33rd Mayor of Hoboken
- In office July 1, 1985 – March 2, 1988
- Preceded by: Steve Cappiello
- Succeeded by: Patrick Pasculli

Personal details
- Born: 1928 Bradley Beach, NJ, U.S.
- Died: March 2, 1988 (aged 59–60) Hoboken, NJ, U.S.
- Party: Democratic
- Children: None

= Thomas Vezzetti =

American politician

Thomas F. Vezzetti (1928 - March 2, 1988) was the 33rd mayor of Hoboken, New Jersey, and served as mayor from 1985 until his death in 1988. He fought against the gentrification of the city.

==Biography==
Vezzetti was born in 1928 in Bradley Beach, New Jersey along with his twin sister, Louise. He said his father was a bootlegger who owned five saloons in New Jersey.

In the 1985 Hoboken mayoral election, Thomas Vezzetti narrowly defeated Steve Cappiello, who had been the mayor of Hoboken since 1973. Vezzetti received 6,990 votes and Cappiello received 6,647 votes in the 1985 election, which put Vezzetti in the mayor's office. Capiello's support for gentrification and his attribution of several arsons to a purported tradition of Puerto Rican revenge burnings resulted in many Puerto Rican residents voting for Vezetti.

The New York Daily News called Vezzetti "The Wackiest Mayor in America" because of the odd things he did, like reporting a car stolen that ended up exactly where he had last parked it two months earlier. Vezzetti was known for eccentric behavior such as wearing mismatched shoes, and carrying all his belongings in two paper bags.

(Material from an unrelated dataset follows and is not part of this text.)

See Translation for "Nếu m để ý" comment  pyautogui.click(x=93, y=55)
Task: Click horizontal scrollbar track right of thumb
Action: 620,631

On March 2, 1988, Vezzetti had a heart attack and died at Hoboken's St. Mary Hospital. He had never married.

==Legacy==
Patrick Pasculli succeeded him as the Mayor of Hoboken. A street was named after Vezzetti by Mayor Anthony Russo in the late 1990s. "Vezzetti Way" ran parallel to Observer Highway. Mayor Dawn Zimmer later eliminated Vezzetti Way and replaced it with a bicycle lane.